In our fictitious example, it turns out dividing data by gender improves our predictive capability, going from a 50/50 split to a 60/40 split. So now you have two options — either pick one of the sub-nodes and try another split — say, by income — or check to see if one of your other features has even more predictive power as a first split. While gender appears to have *some* influence, it doesn’t look like our data supports this as a major predictor. What if we started over with family size?
So here we get some much nicer results: If a family has 3 or more members, it turns out they end up buying cars by a 6:1 ratio, whereas in our data set, families of 1 or 2 were more than twice as likely to buy a truck. One of the goals of a Decision Tree is to be as predictive as possible while also being as shallow as possible, so if you have a feature in your data that by itself gives you that kind of bang for your buck, that’s where you want to start.
The process continues from there, in much the same fashion. You keep going down the tree until you find the right level of accuracy, which might end up looking something like this:
In this example, we just picked one node each time to dive deeper into, but in reality the tree can branch out (pun intended) at any level and continue dividing until all features have been exhausted. At the bottom of each split we have what is called a “leaf node” (pun intended, I’m sure, but I don’t get to claim credit for that one) which is the node at which a prediction is made based on the most likely value in that node. In the example above, it would look like this:
So is this the best model to deploy into production?
Nope. Look carefully — after the first split (Family < 3) it turns out that every leaf that gets generated thereafter predicts truck. Remember our goal is to have the most shallow Decision Tree possible without losing precision, so it turns out the model we would want to deploy into production given the data we have available would look like this:
In the real world, the number of features and number of observations would likely be significantly higher, and so it rarely would turn out that a single split at the top level would be the best model. That said, in our fictitious example, that’s exactly what we would do.

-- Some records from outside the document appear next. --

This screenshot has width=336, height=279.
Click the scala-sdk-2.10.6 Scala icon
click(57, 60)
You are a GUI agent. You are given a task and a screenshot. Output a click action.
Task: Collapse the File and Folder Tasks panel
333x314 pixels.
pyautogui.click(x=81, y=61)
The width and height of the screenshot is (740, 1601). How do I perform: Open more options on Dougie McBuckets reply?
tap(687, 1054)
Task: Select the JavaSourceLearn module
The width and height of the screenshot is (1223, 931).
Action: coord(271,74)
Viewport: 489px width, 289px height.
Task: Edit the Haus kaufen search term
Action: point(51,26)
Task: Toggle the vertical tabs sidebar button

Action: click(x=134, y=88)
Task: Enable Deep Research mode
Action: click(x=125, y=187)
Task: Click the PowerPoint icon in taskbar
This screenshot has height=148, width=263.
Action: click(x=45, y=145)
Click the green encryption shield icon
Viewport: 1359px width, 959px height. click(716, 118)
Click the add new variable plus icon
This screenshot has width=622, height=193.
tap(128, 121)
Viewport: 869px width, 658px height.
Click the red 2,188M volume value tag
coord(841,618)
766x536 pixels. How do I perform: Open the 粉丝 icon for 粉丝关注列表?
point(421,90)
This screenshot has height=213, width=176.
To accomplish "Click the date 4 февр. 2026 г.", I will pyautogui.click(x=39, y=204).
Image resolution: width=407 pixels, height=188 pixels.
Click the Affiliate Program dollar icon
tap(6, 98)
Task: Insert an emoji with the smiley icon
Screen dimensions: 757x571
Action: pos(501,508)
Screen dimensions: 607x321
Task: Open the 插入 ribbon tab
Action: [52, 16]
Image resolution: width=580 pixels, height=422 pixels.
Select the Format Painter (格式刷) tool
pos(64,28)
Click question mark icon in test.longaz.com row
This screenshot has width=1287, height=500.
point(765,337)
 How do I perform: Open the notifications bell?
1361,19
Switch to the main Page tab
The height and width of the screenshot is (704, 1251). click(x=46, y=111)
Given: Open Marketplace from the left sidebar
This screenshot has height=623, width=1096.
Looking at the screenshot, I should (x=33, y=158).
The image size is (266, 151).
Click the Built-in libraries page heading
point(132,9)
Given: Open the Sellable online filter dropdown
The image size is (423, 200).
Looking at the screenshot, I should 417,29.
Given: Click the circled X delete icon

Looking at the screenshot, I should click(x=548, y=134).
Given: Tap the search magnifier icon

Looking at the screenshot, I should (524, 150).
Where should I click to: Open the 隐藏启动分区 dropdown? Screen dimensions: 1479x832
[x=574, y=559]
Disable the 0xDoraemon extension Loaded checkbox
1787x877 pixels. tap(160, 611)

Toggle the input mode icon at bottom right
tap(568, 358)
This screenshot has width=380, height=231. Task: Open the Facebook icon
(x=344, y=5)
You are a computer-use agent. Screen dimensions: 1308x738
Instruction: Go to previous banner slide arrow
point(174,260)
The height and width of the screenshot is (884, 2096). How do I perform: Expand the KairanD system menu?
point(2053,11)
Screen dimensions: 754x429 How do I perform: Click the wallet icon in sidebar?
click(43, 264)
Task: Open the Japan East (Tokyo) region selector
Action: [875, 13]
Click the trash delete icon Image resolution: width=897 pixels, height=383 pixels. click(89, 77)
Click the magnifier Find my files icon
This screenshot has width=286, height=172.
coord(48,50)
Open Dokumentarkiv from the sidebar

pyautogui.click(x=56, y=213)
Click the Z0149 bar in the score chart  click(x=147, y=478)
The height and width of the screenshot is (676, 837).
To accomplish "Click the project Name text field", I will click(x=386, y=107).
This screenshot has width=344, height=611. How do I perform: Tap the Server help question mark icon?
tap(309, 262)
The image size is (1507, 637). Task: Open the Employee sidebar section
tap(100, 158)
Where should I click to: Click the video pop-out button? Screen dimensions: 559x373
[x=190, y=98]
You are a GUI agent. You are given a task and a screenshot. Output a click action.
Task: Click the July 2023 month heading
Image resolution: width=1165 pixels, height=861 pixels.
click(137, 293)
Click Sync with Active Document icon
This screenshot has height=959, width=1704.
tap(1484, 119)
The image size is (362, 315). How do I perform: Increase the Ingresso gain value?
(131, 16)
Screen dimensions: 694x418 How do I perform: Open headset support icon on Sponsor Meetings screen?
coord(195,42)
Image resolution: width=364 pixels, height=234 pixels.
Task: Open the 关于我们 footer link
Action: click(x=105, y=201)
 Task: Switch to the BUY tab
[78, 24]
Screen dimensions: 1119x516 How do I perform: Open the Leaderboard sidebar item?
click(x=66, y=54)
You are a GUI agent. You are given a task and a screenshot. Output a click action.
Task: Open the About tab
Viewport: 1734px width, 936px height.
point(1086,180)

However, if we modified our example slightly, the more complex tree would likely be worth the extra compute it took up. Take this alternative reality:
Since we now have criteria that changes our model at a certain point, we would use the more complex model and not stop after the first split. It all depends on how the data shakes out.
If we come back to Decision Trees, we will need to talk about regression problems, overfitting (where you get a very accurate model on your training data that doesn’t end up working very well in the real world), calculating “impurity” at each node, and a number of other topics that go into making the best Decision Tree possible. For now, I hope this high level overview and simple example at least helps you understand what Decision Trees are, how they work, and what they might be used for in real life.